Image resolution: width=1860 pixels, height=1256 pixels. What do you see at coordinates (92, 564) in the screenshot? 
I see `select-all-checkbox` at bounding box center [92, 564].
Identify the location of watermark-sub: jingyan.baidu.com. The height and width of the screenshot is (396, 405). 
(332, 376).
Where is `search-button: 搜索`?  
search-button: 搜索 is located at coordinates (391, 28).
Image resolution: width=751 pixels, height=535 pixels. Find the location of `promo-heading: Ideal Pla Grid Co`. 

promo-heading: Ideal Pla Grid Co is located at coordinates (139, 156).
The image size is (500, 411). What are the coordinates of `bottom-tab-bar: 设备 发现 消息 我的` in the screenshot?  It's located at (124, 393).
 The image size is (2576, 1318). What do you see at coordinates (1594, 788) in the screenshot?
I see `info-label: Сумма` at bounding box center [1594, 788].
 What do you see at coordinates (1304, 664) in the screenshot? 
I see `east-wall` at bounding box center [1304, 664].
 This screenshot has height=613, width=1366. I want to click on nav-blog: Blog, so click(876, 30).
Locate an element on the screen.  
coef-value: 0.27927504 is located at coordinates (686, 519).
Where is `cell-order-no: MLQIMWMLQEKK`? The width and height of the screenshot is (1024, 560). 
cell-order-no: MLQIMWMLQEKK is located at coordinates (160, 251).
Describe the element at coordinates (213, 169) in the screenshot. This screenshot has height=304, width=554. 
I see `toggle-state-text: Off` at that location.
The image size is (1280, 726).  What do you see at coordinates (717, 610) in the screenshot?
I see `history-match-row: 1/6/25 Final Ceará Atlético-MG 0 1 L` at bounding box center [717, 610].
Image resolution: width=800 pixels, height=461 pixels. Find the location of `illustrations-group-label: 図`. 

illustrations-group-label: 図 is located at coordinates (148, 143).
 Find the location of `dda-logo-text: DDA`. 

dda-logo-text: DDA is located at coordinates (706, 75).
+===+
**DESCRIPTION OF THE TASK**
Rewrite all the records above, putting "Screen size" wherever "Image resolution" appears and leaving everything else untouched.

**SOLUTION FOR THIS TASK**
Screen size: width=1860 pixels, height=1256 pixels. What do you see at coordinates (92, 564) in the screenshot? 
I see `select-all-checkbox` at bounding box center [92, 564].
Identify the location of watermark-sub: jingyan.baidu.com. The height and width of the screenshot is (396, 405). 
(332, 376).
Where is `search-button: 搜索`?  
search-button: 搜索 is located at coordinates (391, 28).
Screen size: width=751 pixels, height=535 pixels. Find the location of `promo-heading: Ideal Pla Grid Co`. 

promo-heading: Ideal Pla Grid Co is located at coordinates (139, 156).
The image size is (500, 411). What are the coordinates of `bottom-tab-bar: 设备 发现 消息 我的` in the screenshot?  It's located at (124, 393).
 The image size is (2576, 1318). What do you see at coordinates (1594, 788) in the screenshot?
I see `info-label: Сумма` at bounding box center [1594, 788].
 What do you see at coordinates (1304, 664) in the screenshot? 
I see `east-wall` at bounding box center [1304, 664].
 This screenshot has height=613, width=1366. I want to click on nav-blog: Blog, so click(876, 30).
Locate an element on the screen.  
coef-value: 0.27927504 is located at coordinates (686, 519).
Where is `cell-order-no: MLQIMWMLQEKK`? The width and height of the screenshot is (1024, 560). 
cell-order-no: MLQIMWMLQEKK is located at coordinates (160, 251).
Describe the element at coordinates (213, 169) in the screenshot. This screenshot has height=304, width=554. 
I see `toggle-state-text: Off` at that location.
The image size is (1280, 726).  What do you see at coordinates (717, 610) in the screenshot?
I see `history-match-row: 1/6/25 Final Ceará Atlético-MG 0 1 L` at bounding box center [717, 610].
Screen size: width=800 pixels, height=461 pixels. Find the location of `illustrations-group-label: 図`. 

illustrations-group-label: 図 is located at coordinates (148, 143).
 Find the location of `dda-logo-text: DDA`. 

dda-logo-text: DDA is located at coordinates (706, 75).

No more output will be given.